What the task requires:
Please write out all of the entries exactly as they appear.
━━━━━ Excerpted data
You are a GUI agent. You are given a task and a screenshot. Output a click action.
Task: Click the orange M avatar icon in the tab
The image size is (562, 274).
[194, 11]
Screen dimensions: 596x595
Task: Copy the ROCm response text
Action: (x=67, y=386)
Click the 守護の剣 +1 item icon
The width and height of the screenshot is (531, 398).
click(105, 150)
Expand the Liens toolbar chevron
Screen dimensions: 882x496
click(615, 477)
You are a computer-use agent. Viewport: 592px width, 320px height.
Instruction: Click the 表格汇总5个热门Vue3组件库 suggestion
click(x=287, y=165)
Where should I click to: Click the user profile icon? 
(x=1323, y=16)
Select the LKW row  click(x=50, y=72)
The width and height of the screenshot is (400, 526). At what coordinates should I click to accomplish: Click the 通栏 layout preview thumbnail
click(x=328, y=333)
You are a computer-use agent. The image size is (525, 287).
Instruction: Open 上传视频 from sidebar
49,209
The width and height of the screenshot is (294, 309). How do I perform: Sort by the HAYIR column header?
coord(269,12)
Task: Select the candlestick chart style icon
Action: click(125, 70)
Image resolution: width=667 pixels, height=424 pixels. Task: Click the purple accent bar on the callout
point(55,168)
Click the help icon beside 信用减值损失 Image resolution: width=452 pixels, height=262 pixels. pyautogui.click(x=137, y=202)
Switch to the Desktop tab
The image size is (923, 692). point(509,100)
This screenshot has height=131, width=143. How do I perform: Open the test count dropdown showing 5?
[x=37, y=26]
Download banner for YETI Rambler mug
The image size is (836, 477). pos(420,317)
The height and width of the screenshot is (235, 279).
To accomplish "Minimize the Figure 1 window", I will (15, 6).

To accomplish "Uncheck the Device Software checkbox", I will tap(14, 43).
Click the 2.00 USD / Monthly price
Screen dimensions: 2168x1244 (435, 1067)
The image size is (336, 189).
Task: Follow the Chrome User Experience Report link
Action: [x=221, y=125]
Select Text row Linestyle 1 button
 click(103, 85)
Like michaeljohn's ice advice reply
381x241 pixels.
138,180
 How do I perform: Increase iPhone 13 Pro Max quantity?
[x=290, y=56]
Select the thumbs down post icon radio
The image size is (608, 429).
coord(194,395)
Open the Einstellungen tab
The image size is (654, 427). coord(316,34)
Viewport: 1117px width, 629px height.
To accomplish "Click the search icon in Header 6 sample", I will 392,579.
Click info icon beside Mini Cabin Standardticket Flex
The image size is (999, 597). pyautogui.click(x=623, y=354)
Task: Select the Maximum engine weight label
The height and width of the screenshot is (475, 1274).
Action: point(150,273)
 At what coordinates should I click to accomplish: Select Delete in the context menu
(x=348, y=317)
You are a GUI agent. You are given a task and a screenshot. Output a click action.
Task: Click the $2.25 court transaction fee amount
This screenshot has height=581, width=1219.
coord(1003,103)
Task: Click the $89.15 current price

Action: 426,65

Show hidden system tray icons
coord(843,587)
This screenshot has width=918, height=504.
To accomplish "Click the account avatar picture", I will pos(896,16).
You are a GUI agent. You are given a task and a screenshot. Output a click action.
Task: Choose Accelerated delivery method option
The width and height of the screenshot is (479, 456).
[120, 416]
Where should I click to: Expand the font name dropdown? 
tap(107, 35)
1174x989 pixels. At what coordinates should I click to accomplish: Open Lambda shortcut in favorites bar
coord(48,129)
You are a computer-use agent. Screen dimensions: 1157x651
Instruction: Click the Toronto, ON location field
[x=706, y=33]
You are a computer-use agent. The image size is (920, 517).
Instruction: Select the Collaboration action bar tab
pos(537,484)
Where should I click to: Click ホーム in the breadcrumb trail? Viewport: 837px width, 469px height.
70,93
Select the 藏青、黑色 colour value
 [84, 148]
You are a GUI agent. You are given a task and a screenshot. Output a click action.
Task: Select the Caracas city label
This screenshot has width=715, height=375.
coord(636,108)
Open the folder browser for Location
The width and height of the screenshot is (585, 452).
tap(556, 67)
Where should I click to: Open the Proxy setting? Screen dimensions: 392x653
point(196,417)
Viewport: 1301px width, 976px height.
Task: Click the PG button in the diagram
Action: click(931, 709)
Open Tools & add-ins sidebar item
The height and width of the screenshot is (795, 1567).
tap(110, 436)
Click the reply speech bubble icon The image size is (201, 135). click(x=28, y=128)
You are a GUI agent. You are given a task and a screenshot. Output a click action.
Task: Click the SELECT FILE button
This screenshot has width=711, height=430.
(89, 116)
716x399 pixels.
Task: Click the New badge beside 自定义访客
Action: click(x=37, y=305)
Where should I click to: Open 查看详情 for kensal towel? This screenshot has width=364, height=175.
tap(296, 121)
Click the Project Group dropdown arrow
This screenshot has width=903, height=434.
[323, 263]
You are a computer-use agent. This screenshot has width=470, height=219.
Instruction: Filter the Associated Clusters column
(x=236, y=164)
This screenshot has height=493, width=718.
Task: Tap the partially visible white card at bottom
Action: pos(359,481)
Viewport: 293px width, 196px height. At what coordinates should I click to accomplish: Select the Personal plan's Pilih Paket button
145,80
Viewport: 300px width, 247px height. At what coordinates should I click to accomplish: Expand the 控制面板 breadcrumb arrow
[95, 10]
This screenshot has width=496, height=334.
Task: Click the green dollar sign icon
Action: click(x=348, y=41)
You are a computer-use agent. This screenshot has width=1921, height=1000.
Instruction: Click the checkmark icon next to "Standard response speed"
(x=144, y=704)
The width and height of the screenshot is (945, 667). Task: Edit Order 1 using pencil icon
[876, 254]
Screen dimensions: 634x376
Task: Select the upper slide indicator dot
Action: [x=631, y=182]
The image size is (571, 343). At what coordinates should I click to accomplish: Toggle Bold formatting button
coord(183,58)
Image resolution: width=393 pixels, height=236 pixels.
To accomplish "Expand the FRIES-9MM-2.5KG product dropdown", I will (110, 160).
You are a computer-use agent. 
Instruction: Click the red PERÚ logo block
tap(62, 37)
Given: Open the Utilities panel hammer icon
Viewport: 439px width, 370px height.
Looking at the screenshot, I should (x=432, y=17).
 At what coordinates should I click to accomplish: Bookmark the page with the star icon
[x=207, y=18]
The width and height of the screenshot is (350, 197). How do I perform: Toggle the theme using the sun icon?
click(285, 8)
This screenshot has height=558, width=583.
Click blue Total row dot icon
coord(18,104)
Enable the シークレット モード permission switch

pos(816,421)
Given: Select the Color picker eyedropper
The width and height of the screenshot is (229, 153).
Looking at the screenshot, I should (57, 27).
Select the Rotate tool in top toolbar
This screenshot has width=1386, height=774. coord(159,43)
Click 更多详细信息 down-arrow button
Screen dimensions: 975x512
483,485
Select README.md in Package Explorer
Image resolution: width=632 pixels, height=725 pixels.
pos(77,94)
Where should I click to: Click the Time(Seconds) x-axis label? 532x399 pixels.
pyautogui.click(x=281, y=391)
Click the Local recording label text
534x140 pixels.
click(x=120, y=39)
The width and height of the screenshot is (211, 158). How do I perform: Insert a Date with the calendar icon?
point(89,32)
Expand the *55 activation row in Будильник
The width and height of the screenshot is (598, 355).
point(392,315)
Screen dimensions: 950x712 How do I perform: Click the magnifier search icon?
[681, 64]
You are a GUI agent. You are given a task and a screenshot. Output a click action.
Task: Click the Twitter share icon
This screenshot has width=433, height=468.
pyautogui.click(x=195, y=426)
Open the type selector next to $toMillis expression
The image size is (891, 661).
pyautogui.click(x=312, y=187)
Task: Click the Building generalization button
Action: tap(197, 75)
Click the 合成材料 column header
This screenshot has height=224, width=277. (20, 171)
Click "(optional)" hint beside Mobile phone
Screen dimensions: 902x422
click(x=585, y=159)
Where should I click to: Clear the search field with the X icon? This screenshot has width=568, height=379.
━━━━━━━━━━
Problem solution:
You are a GUI agent. You are given a task and a screenshot. Output a click action.
Task: Click the orange M avatar icon in the tab
The image size is (562, 274).
[194, 11]
Screen dimensions: 596x595
Task: Copy the ROCm response text
Action: (x=67, y=386)
Click the 守護の剣 +1 item icon
The width and height of the screenshot is (531, 398).
click(105, 150)
Expand the Liens toolbar chevron
Screen dimensions: 882x496
click(615, 477)
You are a computer-use agent. Viewport: 592px width, 320px height.
Instruction: Click the 表格汇总5个热门Vue3组件库 suggestion
click(x=287, y=165)
Where should I click to: Click the user profile icon? 
(x=1323, y=16)
Select the LKW row  click(x=50, y=72)
The width and height of the screenshot is (400, 526). At what coordinates should I click to accomplish: Click the 通栏 layout preview thumbnail
click(x=328, y=333)
You are a computer-use agent. The image size is (525, 287).
Instruction: Open 上传视频 from sidebar
49,209
The width and height of the screenshot is (294, 309). How do I perform: Sort by the HAYIR column header?
coord(269,12)
Task: Select the candlestick chart style icon
Action: click(125, 70)
Image resolution: width=667 pixels, height=424 pixels. Task: Click the purple accent bar on the callout
point(55,168)
Click the help icon beside 信用减值损失 Image resolution: width=452 pixels, height=262 pixels. pyautogui.click(x=137, y=202)
Switch to the Desktop tab
The image size is (923, 692). point(509,100)
This screenshot has height=131, width=143. How do I perform: Open the test count dropdown showing 5?
[x=37, y=26]
Download banner for YETI Rambler mug
The image size is (836, 477). pos(420,317)
The height and width of the screenshot is (235, 279).
To accomplish "Minimize the Figure 1 window", I will (15, 6).

To accomplish "Uncheck the Device Software checkbox", I will tap(14, 43).
Click the 2.00 USD / Monthly price
Screen dimensions: 2168x1244 (435, 1067)
The image size is (336, 189).
Task: Follow the Chrome User Experience Report link
Action: [x=221, y=125]
Select Text row Linestyle 1 button
 click(103, 85)
Like michaeljohn's ice advice reply
381x241 pixels.
138,180
 How do I perform: Increase iPhone 13 Pro Max quantity?
[x=290, y=56]
Select the thumbs down post icon radio
The image size is (608, 429).
coord(194,395)
Open the Einstellungen tab
The image size is (654, 427). coord(316,34)
Viewport: 1117px width, 629px height.
To accomplish "Click the search icon in Header 6 sample", I will 392,579.
Click info icon beside Mini Cabin Standardticket Flex
The image size is (999, 597). pyautogui.click(x=623, y=354)
Task: Select the Maximum engine weight label
The height and width of the screenshot is (475, 1274).
Action: point(150,273)
 At what coordinates should I click to accomplish: Select Delete in the context menu
(x=348, y=317)
You are a GUI agent. You are given a task and a screenshot. Output a click action.
Task: Click the $2.25 court transaction fee amount
This screenshot has height=581, width=1219.
coord(1003,103)
Task: Click the $89.15 current price

Action: 426,65

Show hidden system tray icons
coord(843,587)
This screenshot has width=918, height=504.
To accomplish "Click the account avatar picture", I will pos(896,16).
You are a GUI agent. You are given a task and a screenshot. Output a click action.
Task: Choose Accelerated delivery method option
The width and height of the screenshot is (479, 456).
[120, 416]
Where should I click to: Expand the font name dropdown? 
tap(107, 35)
1174x989 pixels. At what coordinates should I click to accomplish: Open Lambda shortcut in favorites bar
coord(48,129)
You are a computer-use agent. Screen dimensions: 1157x651
Instruction: Click the Toronto, ON location field
[x=706, y=33]
You are a computer-use agent. The image size is (920, 517).
Instruction: Select the Collaboration action bar tab
pos(537,484)
Where should I click to: Click ホーム in the breadcrumb trail? Viewport: 837px width, 469px height.
70,93
Select the 藏青、黑色 colour value
 [84, 148]
You are a GUI agent. You are given a task and a screenshot. Output a click action.
Task: Select the Caracas city label
This screenshot has width=715, height=375.
coord(636,108)
Open the folder browser for Location
The width and height of the screenshot is (585, 452).
tap(556, 67)
Where should I click to: Open the Proxy setting? Screen dimensions: 392x653
point(196,417)
Viewport: 1301px width, 976px height.
Task: Click the PG button in the diagram
Action: click(931, 709)
Open Tools & add-ins sidebar item
The height and width of the screenshot is (795, 1567).
tap(110, 436)
Click the reply speech bubble icon The image size is (201, 135). click(x=28, y=128)
You are a GUI agent. You are given a task and a screenshot. Output a click action.
Task: Click the SELECT FILE button
This screenshot has width=711, height=430.
(89, 116)
716x399 pixels.
Task: Click the New badge beside 自定义访客
Action: click(x=37, y=305)
Where should I click to: Open 查看详情 for kensal towel? This screenshot has width=364, height=175.
tap(296, 121)
Click the Project Group dropdown arrow
This screenshot has width=903, height=434.
[323, 263]
You are a computer-use agent. This screenshot has width=470, height=219.
Instruction: Filter the Associated Clusters column
(x=236, y=164)
This screenshot has height=493, width=718.
Task: Tap the partially visible white card at bottom
Action: pos(359,481)
Viewport: 293px width, 196px height. At what coordinates should I click to accomplish: Select the Personal plan's Pilih Paket button
145,80
Viewport: 300px width, 247px height. At what coordinates should I click to accomplish: Expand the 控制面板 breadcrumb arrow
[95, 10]
This screenshot has width=496, height=334.
Task: Click the green dollar sign icon
Action: click(x=348, y=41)
You are a computer-use agent. This screenshot has width=1921, height=1000.
Instruction: Click the checkmark icon next to "Standard response speed"
(x=144, y=704)
The width and height of the screenshot is (945, 667). Task: Edit Order 1 using pencil icon
[876, 254]
Screen dimensions: 634x376
Task: Select the upper slide indicator dot
Action: [x=631, y=182]
The image size is (571, 343). At what coordinates should I click to accomplish: Toggle Bold formatting button
coord(183,58)
Image resolution: width=393 pixels, height=236 pixels.
To accomplish "Expand the FRIES-9MM-2.5KG product dropdown", I will (110, 160).
You are a computer-use agent. 
Instruction: Click the red PERÚ logo block
tap(62, 37)
Given: Open the Utilities panel hammer icon
Viewport: 439px width, 370px height.
Looking at the screenshot, I should (x=432, y=17).
 At what coordinates should I click to accomplish: Bookmark the page with the star icon
[x=207, y=18]
The width and height of the screenshot is (350, 197). How do I perform: Toggle the theme using the sun icon?
click(285, 8)
This screenshot has height=558, width=583.
Click blue Total row dot icon
coord(18,104)
Enable the シークレット モード permission switch

pos(816,421)
Given: Select the Color picker eyedropper
The width and height of the screenshot is (229, 153).
Looking at the screenshot, I should (57, 27).
Select the Rotate tool in top toolbar
This screenshot has width=1386, height=774. coord(159,43)
Click 更多详细信息 down-arrow button
Screen dimensions: 975x512
483,485
Select README.md in Package Explorer
Image resolution: width=632 pixels, height=725 pixels.
pos(77,94)
Where should I click to: Click the Time(Seconds) x-axis label? 532x399 pixels.
pyautogui.click(x=281, y=391)
Click the Local recording label text
534x140 pixels.
click(x=120, y=39)
The width and height of the screenshot is (211, 158). How do I perform: Insert a Date with the calendar icon?
point(89,32)
Expand the *55 activation row in Будильник
The width and height of the screenshot is (598, 355).
point(392,315)
Screen dimensions: 950x712 How do I perform: Click the magnifier search icon?
[681, 64]
You are a GUI agent. You are given a task and a screenshot. Output a click action.
Task: Click the Twitter share icon
This screenshot has width=433, height=468.
pyautogui.click(x=195, y=426)
Open the type selector next to $toMillis expression
The image size is (891, 661).
pyautogui.click(x=312, y=187)
Task: Click the Building generalization button
Action: tap(197, 75)
Click the 合成材料 column header
This screenshot has height=224, width=277. (20, 171)
Click "(optional)" hint beside Mobile phone
Screen dimensions: 902x422
click(x=585, y=159)
Where should I click to: Clear the search field with the X icon? This screenshot has width=568, height=379.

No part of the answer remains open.